26. Februar 2025
Der BDH sieht den neuen Bundestag in der Verantwortung, das Vertrauen der Bürgerinnen und Bürger in die Politik zurückzugewinnen. Solide Regierungsarbeit sollte jetzt im Fokus stehen.
Die Deutschen haben den 21. Deutschen Bundestag gewählt. Und es war eine historische Wahl, in ihrer Bedeutung allenfalls noch mit den Urnengängen von 1949 und 1990 zu vergleichen. Das war den Bürgerinnen und Bürgern offenbar sehr bewusst: Die Wahl am 23. Februar 2025 hatte mit 82,5 % die höchste Wahlbeteiligung seit fast 40 Jahren.

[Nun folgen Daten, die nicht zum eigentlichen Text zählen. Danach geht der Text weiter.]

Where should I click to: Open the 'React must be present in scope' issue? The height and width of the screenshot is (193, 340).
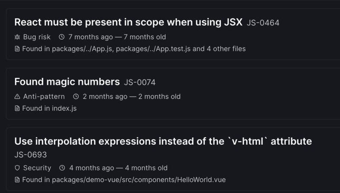point(128,22)
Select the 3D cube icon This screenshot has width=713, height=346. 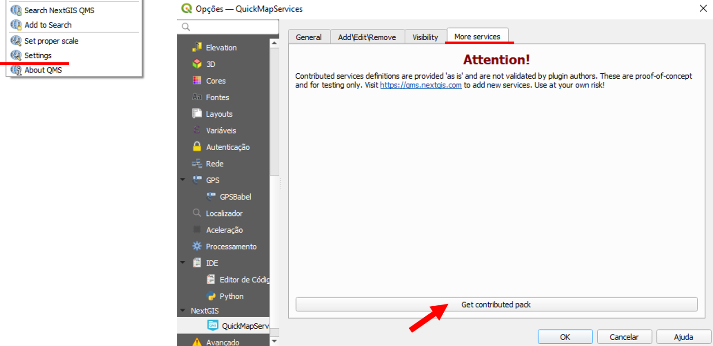(197, 64)
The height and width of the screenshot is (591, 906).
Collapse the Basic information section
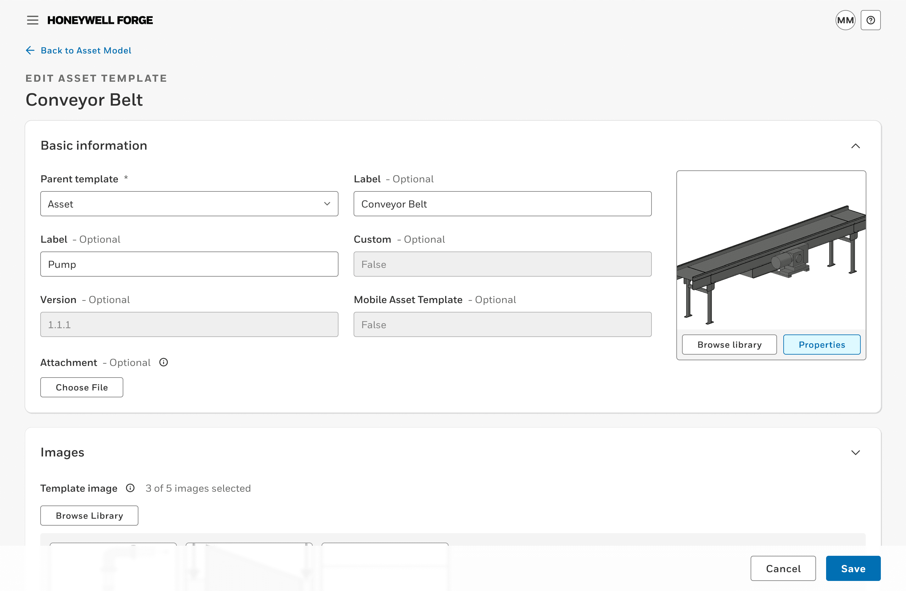855,146
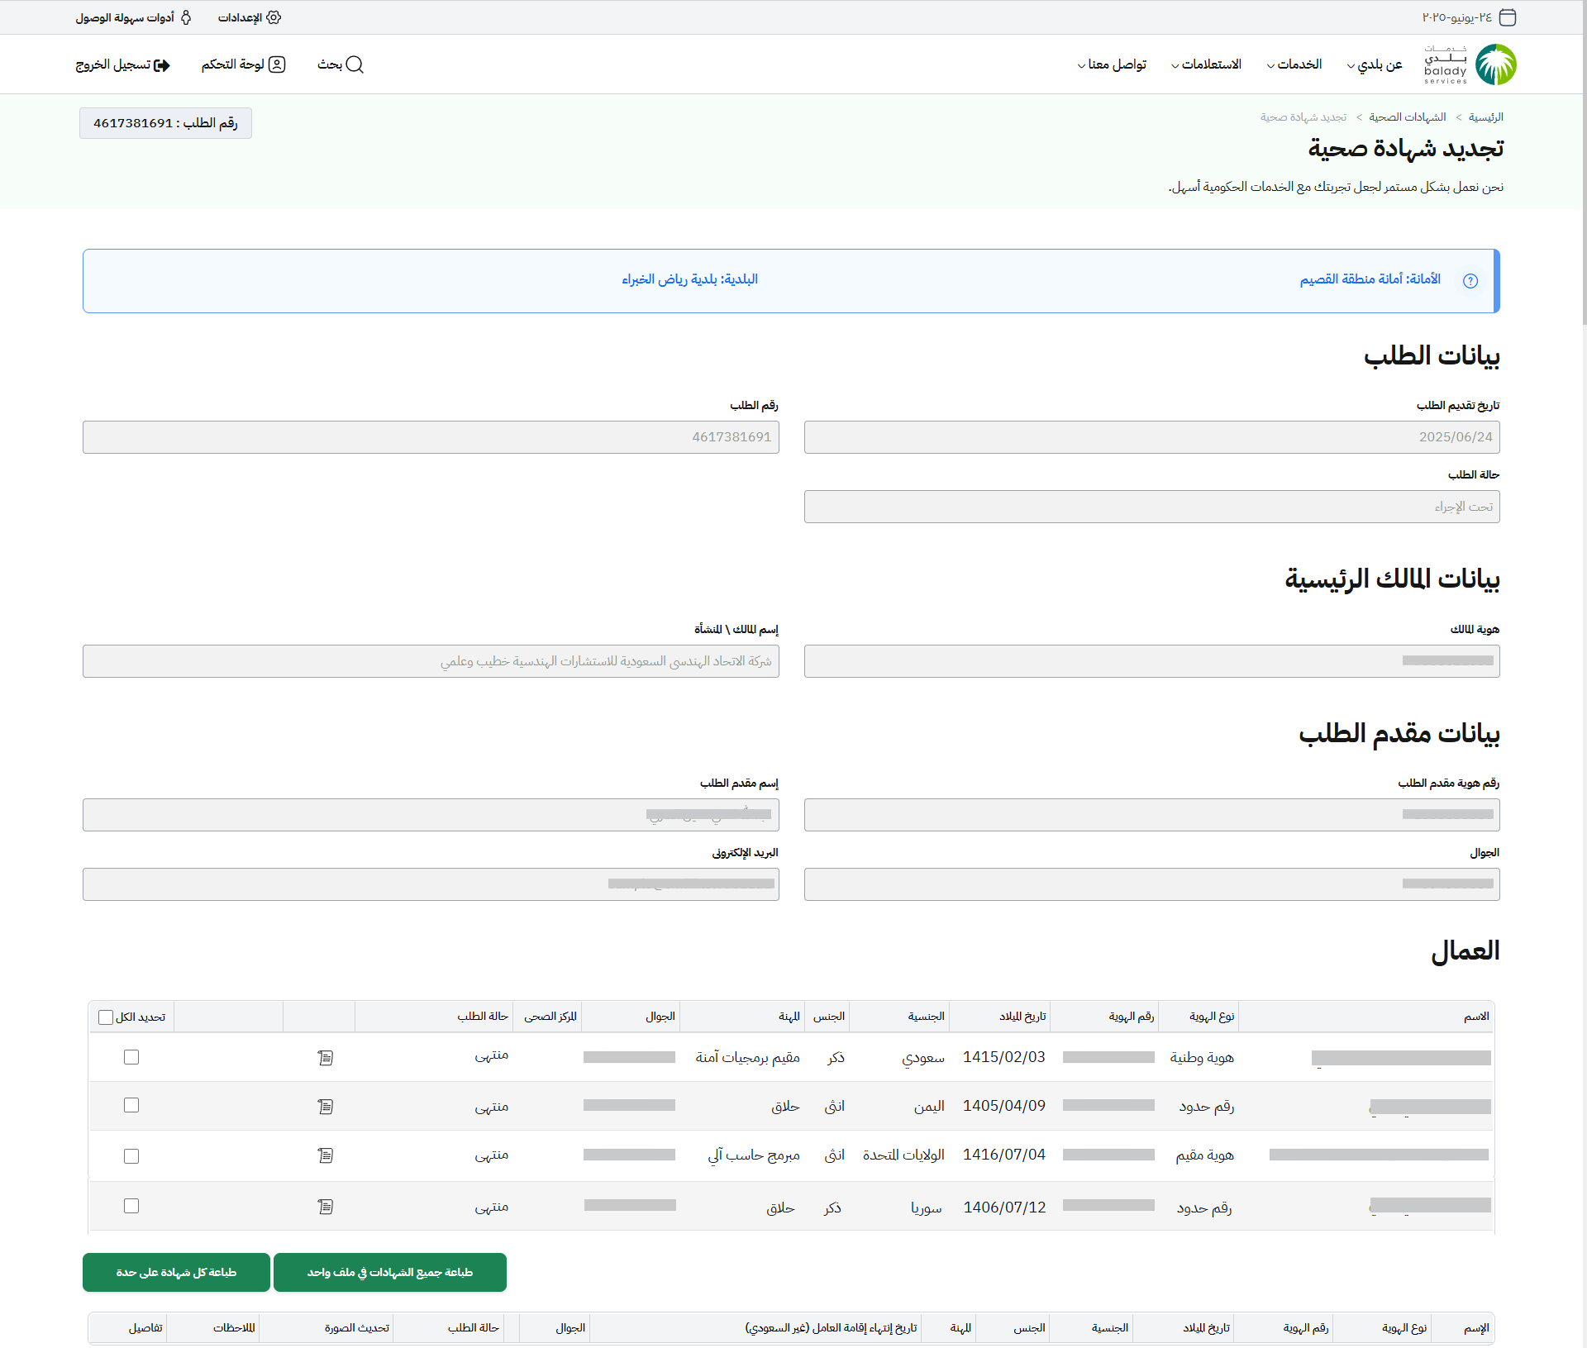Screen dimensions: 1587x1348
Task: Go to الشهادات الصحية breadcrumb link
Action: (1407, 117)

Schon der verkürzte Wahlkampf stand im Zeichen einer allgemeinen Ernüchterung: der Abschwung der Wirtschaft, die Terroranschläge von Mannheim, Solingen, Aschaffenburg und München, die Rede von J.D. Vance auf der Münchner Sicherheitskonferenz und die Aufkündigung der amerikanischen Beistandsgarantie setzten in den letzten Tagen und Wochen vor der Wahl die Akzente. Die Themen, auf die die Parteien selbst gesetzt hatten, waren weitgehend zur Makulatur geworden.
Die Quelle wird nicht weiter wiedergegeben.